==== DATASET ====
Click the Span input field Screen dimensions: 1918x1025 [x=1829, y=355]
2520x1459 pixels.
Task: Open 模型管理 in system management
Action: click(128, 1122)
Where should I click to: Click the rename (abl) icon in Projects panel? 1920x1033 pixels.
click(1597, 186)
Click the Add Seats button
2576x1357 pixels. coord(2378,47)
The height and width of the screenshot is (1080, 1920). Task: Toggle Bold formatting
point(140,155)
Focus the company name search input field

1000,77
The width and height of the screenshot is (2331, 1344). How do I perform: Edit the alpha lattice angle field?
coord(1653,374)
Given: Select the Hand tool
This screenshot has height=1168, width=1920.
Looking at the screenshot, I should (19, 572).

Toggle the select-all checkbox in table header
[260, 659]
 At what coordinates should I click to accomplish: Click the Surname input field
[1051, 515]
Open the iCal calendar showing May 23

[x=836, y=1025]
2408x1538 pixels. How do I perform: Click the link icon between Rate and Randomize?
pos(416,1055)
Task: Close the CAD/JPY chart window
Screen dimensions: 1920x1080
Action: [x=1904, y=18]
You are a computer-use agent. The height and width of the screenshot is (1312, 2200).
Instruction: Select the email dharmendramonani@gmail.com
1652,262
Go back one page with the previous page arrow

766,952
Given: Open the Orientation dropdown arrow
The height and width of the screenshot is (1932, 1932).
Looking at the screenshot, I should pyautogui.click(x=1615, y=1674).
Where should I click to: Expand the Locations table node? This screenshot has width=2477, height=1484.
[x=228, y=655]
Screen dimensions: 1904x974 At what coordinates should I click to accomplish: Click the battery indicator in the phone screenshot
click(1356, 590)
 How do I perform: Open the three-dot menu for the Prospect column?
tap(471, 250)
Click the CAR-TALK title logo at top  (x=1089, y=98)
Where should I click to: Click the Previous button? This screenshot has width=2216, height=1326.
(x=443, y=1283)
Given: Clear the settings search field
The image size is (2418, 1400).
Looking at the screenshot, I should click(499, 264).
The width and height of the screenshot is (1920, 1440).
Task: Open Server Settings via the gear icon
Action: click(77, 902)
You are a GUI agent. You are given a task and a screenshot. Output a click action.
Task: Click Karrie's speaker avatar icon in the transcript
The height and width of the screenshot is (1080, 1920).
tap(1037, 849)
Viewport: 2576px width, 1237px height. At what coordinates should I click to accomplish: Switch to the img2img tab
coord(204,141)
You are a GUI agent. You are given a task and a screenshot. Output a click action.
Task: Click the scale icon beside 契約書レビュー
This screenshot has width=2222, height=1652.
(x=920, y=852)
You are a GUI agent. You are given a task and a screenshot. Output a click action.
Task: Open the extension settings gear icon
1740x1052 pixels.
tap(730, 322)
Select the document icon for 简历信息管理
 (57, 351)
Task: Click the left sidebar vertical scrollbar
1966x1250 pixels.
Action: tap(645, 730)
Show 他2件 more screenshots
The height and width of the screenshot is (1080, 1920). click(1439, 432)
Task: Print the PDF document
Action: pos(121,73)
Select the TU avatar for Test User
====
**EXERCISE PROMPT:**
In which lines of the records does the word "avatar" appear? Copy each of them.

**OUTPUT OF THE TASK:**
Task: Click Karrie's speaker avatar icon in the transcript
Select the TU avatar for Test User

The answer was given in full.